::: Data rows
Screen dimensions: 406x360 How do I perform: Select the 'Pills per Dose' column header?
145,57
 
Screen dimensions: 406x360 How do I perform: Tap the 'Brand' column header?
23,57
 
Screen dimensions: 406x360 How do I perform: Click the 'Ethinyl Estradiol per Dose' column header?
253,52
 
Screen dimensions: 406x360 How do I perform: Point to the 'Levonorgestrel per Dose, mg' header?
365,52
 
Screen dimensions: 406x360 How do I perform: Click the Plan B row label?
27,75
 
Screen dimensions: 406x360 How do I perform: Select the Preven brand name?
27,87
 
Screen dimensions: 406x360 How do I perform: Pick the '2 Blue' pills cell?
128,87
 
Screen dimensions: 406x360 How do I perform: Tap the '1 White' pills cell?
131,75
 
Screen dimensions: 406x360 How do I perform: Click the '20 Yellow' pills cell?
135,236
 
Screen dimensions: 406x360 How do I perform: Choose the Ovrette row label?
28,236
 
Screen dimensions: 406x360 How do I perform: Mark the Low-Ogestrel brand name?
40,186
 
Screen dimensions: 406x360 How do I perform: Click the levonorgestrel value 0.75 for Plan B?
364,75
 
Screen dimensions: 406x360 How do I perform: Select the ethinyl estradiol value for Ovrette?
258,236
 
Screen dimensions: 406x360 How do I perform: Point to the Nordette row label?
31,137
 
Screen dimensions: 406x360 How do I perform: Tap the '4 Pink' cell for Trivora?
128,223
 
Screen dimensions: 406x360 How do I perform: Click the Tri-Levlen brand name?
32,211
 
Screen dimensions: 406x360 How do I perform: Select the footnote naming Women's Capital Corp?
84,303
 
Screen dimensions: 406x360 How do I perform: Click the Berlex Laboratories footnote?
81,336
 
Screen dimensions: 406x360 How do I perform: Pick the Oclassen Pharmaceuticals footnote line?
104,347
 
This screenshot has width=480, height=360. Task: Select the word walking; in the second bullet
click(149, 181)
::::::
::: Data rows
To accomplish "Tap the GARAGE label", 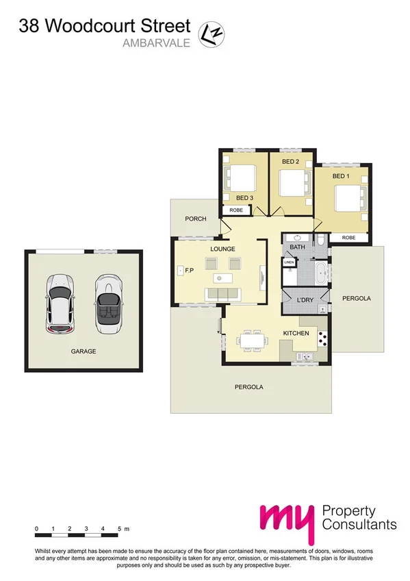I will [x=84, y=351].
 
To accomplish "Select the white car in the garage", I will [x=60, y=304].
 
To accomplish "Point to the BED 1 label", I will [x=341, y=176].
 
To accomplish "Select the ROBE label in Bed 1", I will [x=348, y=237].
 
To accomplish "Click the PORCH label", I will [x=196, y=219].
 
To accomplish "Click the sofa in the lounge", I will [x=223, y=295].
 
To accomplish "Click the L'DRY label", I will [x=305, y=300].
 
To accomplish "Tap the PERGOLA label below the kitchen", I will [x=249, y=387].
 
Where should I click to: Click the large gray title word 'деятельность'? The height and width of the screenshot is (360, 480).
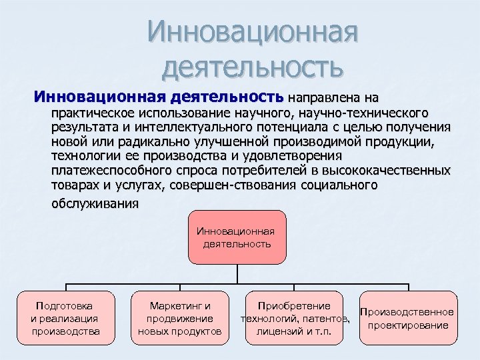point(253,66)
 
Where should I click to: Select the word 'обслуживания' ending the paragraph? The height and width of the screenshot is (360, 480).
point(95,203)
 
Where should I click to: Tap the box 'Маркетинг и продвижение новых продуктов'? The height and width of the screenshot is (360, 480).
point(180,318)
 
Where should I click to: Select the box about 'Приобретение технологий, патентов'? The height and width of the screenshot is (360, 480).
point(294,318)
::::::
::: Data rows
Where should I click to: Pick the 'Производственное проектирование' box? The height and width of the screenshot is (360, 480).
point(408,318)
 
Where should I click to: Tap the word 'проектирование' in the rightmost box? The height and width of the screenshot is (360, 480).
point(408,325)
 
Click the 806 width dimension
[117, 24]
::::::
> [What you need to do]
Return, unchanged, the part of the extracted records above that opens with the line containing "Where should I click to: Select the word" and closes with the line containing "point(294,318)", both of those lines included.

> [Output of the task]
Where should I click to: Select the word 'обслуживания' ending the paragraph? The height and width of the screenshot is (360, 480).
point(95,203)
 
Where should I click to: Tap the box 'Маркетинг и продвижение новых продуктов'? The height and width of the screenshot is (360, 480).
point(180,318)
 
Where should I click to: Select the box about 'Приобретение технологий, патентов'? The height and width of the screenshot is (360, 480).
point(294,318)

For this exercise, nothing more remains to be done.